There have been talks in Washington of cutting the military’s budget by about 500 billion over the next ten years. In spite of the fact that this amount is laughably small, the military is claiming that the global oil price, which the military itself is pushing up, will make even a tiny reduction difficult.

We can consider this along side the much ballyhooed effort by the Pentagon to “go green” and slash its use of fossil fuels. It also promises to cut greenhouse gas emissions by ten percent. This cut, however,

exempts the military’s bases in Iraq and Afghanistan, as well as the jets, ships, and ground vehicles that swallow up 75 percent of the military’s fuel supply.

So, the Pentagon will be cutting emissions except when it’s not. And by cutting its reliance on fossil fuels, it can presumably get to work driving up the price of non-fossil fuels. Whether or not the reduction of fossil fuel use and greenhouse gas emissions should be a goal of public policy is debatable, but in typical fashion, the reality of the effort to “go green” hardly matches the PR.
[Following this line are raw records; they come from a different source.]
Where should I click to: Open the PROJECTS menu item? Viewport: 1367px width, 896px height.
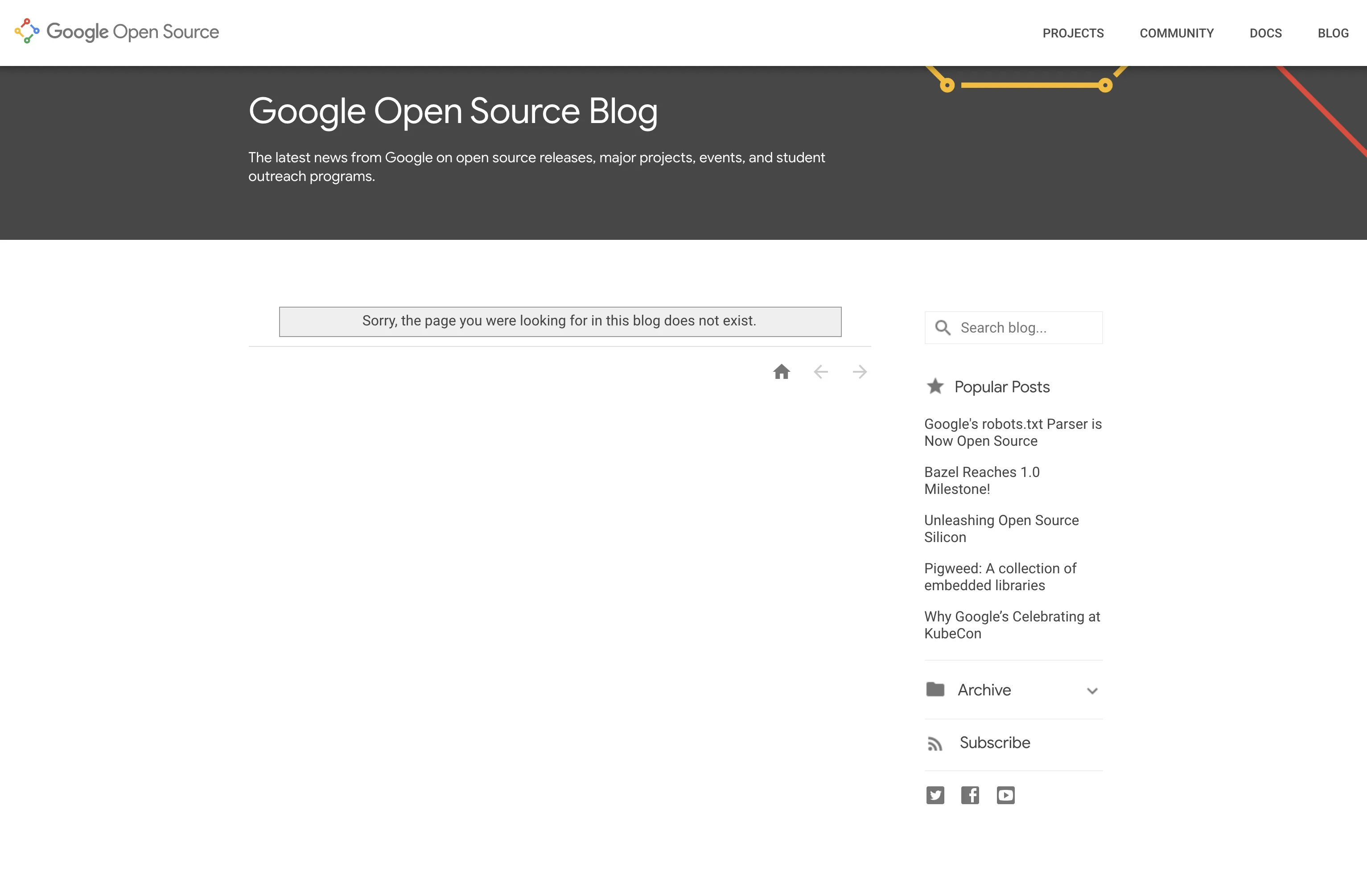pos(1073,33)
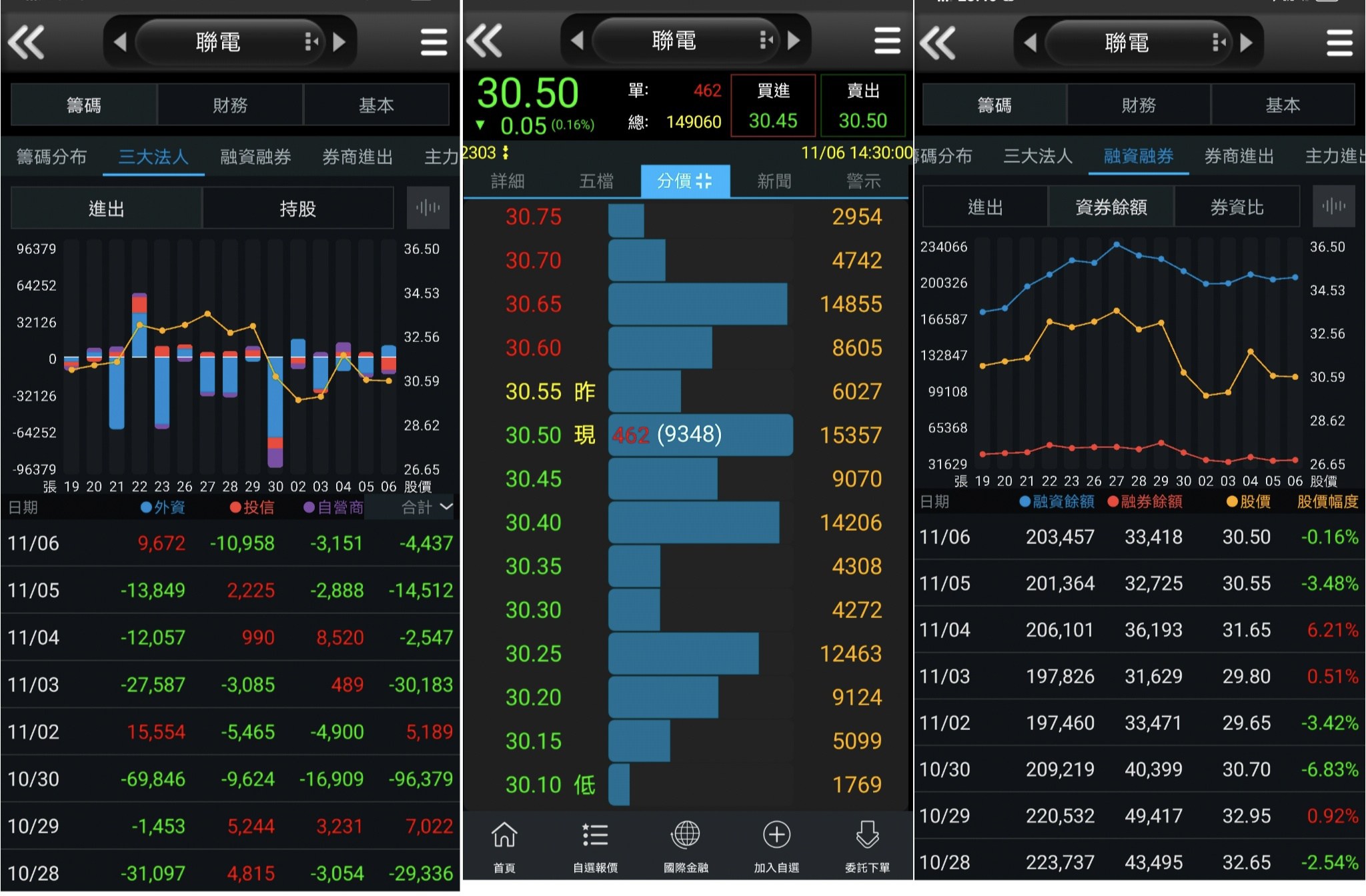This screenshot has height=896, width=1366.
Task: Go to previous stock arrow in middle panel
Action: [578, 41]
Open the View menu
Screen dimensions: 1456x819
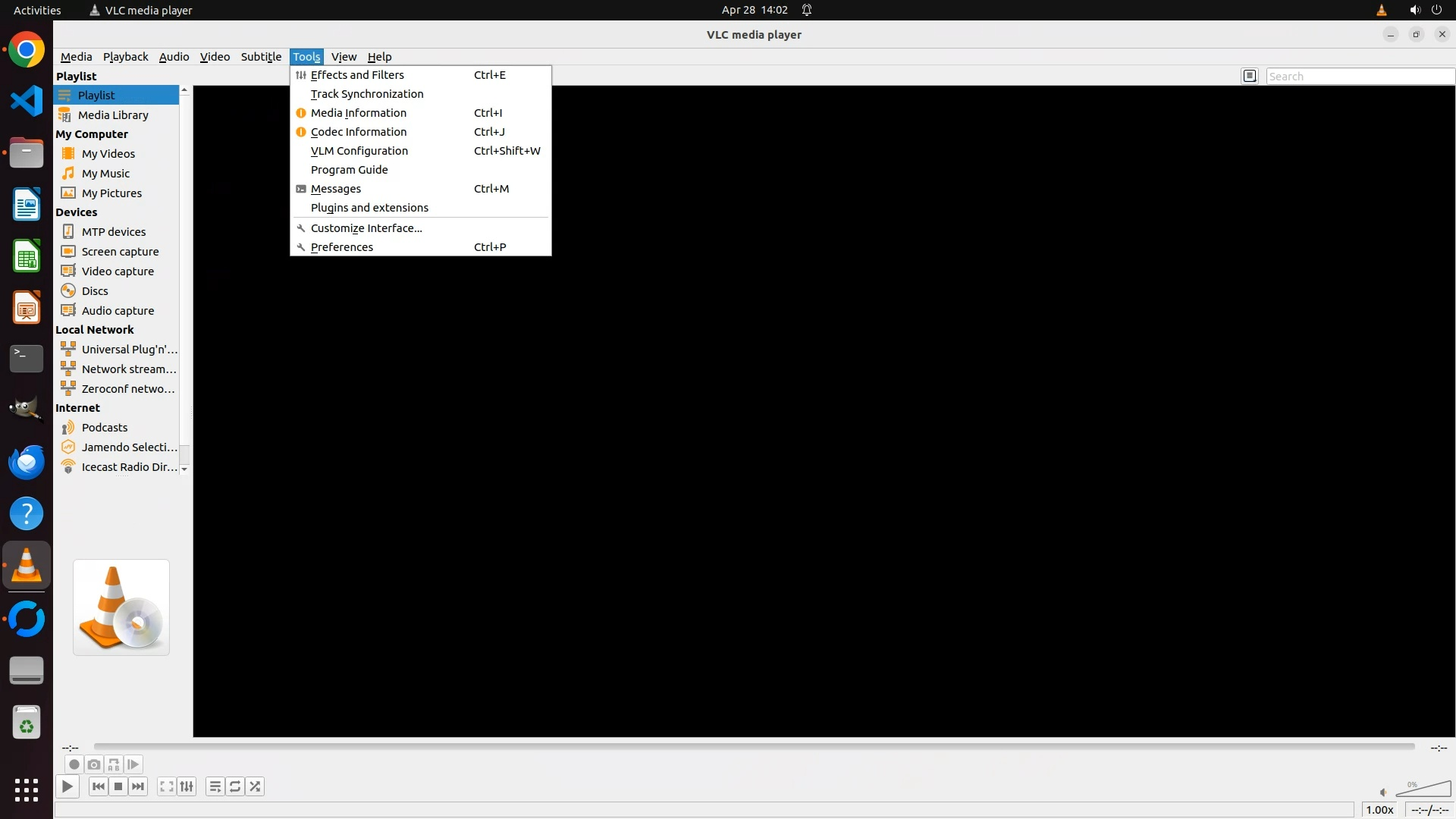click(x=344, y=57)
The idea of the Pentagon becoming environmentally conscious is itself somewhat ridiculous. Governments worldwide have committed some of the worst environmental disasters in history, and government militaries tend to be among the worst perpetrators. Civilian functions of government can be environmentally disastrous, as in the case of the Soviets and the Aral Sea, but governmental war efforts seem to produce the lion’s share of the damage done. Even leaving aside all the fire bombing and the nuclear bombs and the depleted uranium bombs still being used by the Pentagon, we’re left with nuclear test sites, the myriad of polluted weapons production sites, such as Rocky Flats and the non-stop use of oil that is necessary to move around machines of war day in and day out across the globe. The U.S., for example, has essentially been at war nonstop since 1990. That sort of thing gets expensive in both budgetary outlays and in environmental impact.

American taxpayers aren’t just paying once for the Pentagon’s spending spree on oil. They’re also paying through higher prices at the pump. Worldwide, private citizens continue to pay for government militaries through lost limbs thanks to leftover land mines, or polluted soil and groundwater due to depleted uranium, through unexploded munitions, or through just old-fashioned air pollution.

Yet governments continue to lecture private citizens for the crime of driving an automobile to the grocery store or failing to recycle a few aluminum cans.